§ **GOAL**: Swap every "Instruction" in the data below for "Goal", and write out all of the data again with nothing else changed.

--- START RECORDS FOR THIS TASK ---

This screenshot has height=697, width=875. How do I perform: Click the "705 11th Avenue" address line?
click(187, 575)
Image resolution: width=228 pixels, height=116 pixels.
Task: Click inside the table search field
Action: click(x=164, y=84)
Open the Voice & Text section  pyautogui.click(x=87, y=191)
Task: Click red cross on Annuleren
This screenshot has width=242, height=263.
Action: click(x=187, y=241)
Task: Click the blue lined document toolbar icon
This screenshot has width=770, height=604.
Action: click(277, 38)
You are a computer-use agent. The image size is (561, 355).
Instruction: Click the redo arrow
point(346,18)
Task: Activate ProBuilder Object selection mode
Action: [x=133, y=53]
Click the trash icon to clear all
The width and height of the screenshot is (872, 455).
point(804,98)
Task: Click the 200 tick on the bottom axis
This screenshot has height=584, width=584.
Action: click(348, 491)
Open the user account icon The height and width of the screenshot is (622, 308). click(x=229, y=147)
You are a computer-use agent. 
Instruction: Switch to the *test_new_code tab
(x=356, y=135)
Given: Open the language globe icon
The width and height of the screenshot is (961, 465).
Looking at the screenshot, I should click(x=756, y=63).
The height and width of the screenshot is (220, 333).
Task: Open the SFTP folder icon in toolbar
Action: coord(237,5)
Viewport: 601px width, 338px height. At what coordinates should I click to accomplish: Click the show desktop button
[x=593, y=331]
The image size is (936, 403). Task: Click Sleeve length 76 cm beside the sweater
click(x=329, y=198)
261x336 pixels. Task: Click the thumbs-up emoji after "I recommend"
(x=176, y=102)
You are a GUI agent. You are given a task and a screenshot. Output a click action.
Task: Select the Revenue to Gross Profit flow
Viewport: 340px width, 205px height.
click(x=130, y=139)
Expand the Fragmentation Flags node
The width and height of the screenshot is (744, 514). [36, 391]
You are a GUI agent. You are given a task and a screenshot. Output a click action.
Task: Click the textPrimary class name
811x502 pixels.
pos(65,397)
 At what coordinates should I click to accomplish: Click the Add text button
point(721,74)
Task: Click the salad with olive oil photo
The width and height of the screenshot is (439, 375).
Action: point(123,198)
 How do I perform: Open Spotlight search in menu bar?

--- END RECORDS FOR THIS TASK ---

§ **CORRECT RESULT**:
This screenshot has height=697, width=875. How do I perform: Click the "705 11th Avenue" address line?
click(187, 575)
Image resolution: width=228 pixels, height=116 pixels.
Task: Click inside the table search field
Action: click(x=164, y=84)
Open the Voice & Text section  pyautogui.click(x=87, y=191)
Task: Click red cross on Annuleren
This screenshot has width=242, height=263.
Action: click(x=187, y=241)
Task: Click the blue lined document toolbar icon
This screenshot has width=770, height=604.
Action: click(277, 38)
You are a computer-use agent. The image size is (561, 355).
Goal: Click the redo arrow
point(346,18)
Task: Activate ProBuilder Object selection mode
Action: [x=133, y=53]
Click the trash icon to clear all
The width and height of the screenshot is (872, 455).
point(804,98)
Task: Click the 200 tick on the bottom axis
This screenshot has height=584, width=584.
Action: click(348, 491)
Open the user account icon The height and width of the screenshot is (622, 308). click(x=229, y=147)
You are a computer-use agent. 
Goal: Switch to the *test_new_code tab
(x=356, y=135)
Given: Open the language globe icon
The width and height of the screenshot is (961, 465).
Looking at the screenshot, I should click(x=756, y=63).
The height and width of the screenshot is (220, 333).
Task: Open the SFTP folder icon in toolbar
Action: coord(237,5)
Viewport: 601px width, 338px height. At what coordinates should I click to accomplish: Click the show desktop button
[x=593, y=331]
The image size is (936, 403). Task: Click Sleeve length 76 cm beside the sweater
click(x=329, y=198)
261x336 pixels. Task: Click the thumbs-up emoji after "I recommend"
(x=176, y=102)
You are a GUI agent. You are given a task and a screenshot. Output a click action.
Task: Select the Revenue to Gross Profit flow
Viewport: 340px width, 205px height.
click(x=130, y=139)
Expand the Fragmentation Flags node
The width and height of the screenshot is (744, 514). [36, 391]
You are a GUI agent. You are given a task and a screenshot. Output a click action.
Task: Click the textPrimary class name
811x502 pixels.
pos(65,397)
 At what coordinates should I click to accomplish: Click the Add text button
point(721,74)
Task: Click the salad with olive oil photo
The width and height of the screenshot is (439, 375).
Action: point(123,198)
 How do I perform: Open Spotlight search in menu bar?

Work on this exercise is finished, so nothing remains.